** Opening Extracted entries block **
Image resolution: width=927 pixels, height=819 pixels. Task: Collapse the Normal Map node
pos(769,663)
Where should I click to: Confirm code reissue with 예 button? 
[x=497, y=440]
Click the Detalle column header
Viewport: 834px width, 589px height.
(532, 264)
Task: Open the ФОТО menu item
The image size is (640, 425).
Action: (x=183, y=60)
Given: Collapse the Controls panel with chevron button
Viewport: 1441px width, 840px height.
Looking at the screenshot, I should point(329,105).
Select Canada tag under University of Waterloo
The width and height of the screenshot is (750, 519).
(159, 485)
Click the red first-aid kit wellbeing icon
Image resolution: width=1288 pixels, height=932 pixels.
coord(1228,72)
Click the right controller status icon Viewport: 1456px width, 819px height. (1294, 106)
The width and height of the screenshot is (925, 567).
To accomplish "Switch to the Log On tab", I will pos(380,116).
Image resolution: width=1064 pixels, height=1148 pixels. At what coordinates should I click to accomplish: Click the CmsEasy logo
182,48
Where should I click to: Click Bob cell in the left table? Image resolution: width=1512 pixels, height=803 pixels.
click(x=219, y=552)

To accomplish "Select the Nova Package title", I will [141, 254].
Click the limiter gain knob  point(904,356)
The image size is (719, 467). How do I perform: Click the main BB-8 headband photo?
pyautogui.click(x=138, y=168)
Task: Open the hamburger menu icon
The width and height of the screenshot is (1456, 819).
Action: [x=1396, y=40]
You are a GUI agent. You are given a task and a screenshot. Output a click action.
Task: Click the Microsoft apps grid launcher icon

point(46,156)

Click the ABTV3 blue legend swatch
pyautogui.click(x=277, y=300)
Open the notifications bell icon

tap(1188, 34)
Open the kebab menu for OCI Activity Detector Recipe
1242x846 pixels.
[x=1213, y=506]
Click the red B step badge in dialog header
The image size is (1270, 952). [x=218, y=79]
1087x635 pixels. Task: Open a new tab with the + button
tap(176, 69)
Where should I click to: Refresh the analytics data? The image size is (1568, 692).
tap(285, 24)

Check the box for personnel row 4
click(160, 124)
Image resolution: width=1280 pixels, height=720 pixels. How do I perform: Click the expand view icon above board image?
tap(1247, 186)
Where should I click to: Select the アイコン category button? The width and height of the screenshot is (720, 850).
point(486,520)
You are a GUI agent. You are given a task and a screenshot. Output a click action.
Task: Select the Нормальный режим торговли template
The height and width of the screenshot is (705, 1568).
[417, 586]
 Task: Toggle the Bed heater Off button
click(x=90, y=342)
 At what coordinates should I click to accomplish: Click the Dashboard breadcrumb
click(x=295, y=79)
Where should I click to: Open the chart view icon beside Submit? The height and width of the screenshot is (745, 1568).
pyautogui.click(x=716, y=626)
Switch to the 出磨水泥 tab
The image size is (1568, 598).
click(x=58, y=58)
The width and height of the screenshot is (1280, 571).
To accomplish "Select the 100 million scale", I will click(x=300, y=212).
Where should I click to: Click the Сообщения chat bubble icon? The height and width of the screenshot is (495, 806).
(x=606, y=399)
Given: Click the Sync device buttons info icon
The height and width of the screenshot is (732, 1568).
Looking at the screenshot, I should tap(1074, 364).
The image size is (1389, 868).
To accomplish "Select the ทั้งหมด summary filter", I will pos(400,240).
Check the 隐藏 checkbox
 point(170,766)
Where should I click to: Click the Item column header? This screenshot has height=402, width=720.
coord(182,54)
** Closing Extracted entries block **
- _Work order_:
All that is wanted is the stretch of lines above from the one containing "Given: Collapse the" through the one containing "The width and height of the screenshot is (925, 567).", duplicated exactly.

- _Solution_:
Given: Collapse the Controls panel with chevron button
Viewport: 1441px width, 840px height.
Looking at the screenshot, I should point(329,105).
Select Canada tag under University of Waterloo
The width and height of the screenshot is (750, 519).
(159, 485)
Click the red first-aid kit wellbeing icon
Image resolution: width=1288 pixels, height=932 pixels.
coord(1228,72)
Click the right controller status icon Viewport: 1456px width, 819px height. (1294, 106)
The width and height of the screenshot is (925, 567).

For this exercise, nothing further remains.